▸ WORK INSTRUCTIONS
Up to and including the line with "Menu (80, 443)", return every line from the start of the entries below exactly.

▸ DATASET EXCERPTS
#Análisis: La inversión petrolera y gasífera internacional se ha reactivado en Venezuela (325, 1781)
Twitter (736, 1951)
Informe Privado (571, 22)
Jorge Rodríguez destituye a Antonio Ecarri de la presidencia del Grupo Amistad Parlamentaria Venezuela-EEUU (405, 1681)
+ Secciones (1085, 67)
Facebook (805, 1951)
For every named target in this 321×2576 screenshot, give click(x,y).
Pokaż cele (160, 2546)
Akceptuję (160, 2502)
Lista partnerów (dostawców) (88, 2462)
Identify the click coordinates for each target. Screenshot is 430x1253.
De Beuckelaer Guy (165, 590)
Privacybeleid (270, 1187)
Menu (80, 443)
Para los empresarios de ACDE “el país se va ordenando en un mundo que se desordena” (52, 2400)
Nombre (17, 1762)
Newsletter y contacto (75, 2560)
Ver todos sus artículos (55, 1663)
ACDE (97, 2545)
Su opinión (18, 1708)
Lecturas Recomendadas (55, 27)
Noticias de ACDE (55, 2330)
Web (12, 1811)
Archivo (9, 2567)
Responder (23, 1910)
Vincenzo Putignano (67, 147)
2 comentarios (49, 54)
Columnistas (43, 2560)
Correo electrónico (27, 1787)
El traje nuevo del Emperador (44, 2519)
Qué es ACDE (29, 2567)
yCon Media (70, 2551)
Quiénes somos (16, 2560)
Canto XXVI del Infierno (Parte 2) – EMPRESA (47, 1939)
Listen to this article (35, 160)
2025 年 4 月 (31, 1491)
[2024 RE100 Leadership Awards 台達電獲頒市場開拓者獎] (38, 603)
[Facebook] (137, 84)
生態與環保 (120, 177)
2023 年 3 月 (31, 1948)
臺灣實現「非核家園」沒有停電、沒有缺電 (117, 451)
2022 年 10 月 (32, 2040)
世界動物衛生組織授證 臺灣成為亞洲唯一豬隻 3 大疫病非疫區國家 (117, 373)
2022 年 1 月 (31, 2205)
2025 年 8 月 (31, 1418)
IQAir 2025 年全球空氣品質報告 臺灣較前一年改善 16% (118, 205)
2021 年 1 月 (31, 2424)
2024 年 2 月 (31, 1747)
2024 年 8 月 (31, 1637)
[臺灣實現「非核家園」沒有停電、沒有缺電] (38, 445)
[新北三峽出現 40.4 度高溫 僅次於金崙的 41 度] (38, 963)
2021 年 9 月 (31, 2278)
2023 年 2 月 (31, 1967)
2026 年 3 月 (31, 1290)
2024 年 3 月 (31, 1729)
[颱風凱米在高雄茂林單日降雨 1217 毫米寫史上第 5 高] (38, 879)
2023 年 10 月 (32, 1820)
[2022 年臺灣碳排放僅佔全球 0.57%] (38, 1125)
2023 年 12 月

▸ RESULT FOR THIS TASK
#Análisis: La inversión petrolera y gasífera internacional se ha reactivado en Venezuela (325, 1781)
Twitter (736, 1951)
Informe Privado (571, 22)
Jorge Rodríguez destituye a Antonio Ecarri de la presidencia del Grupo Amistad Parlamentaria Venezuela-EEUU (405, 1681)
+ Secciones (1085, 67)
Facebook (805, 1951)
For every named target in this 321×2576 screenshot, give click(x,y).
Pokaż cele (160, 2546)
Akceptuję (160, 2502)
Lista partnerów (dostawców) (88, 2462)
Identify the click coordinates for each target. Screenshot is 430x1253.
De Beuckelaer Guy (165, 590)
Privacybeleid (270, 1187)
Menu (80, 443)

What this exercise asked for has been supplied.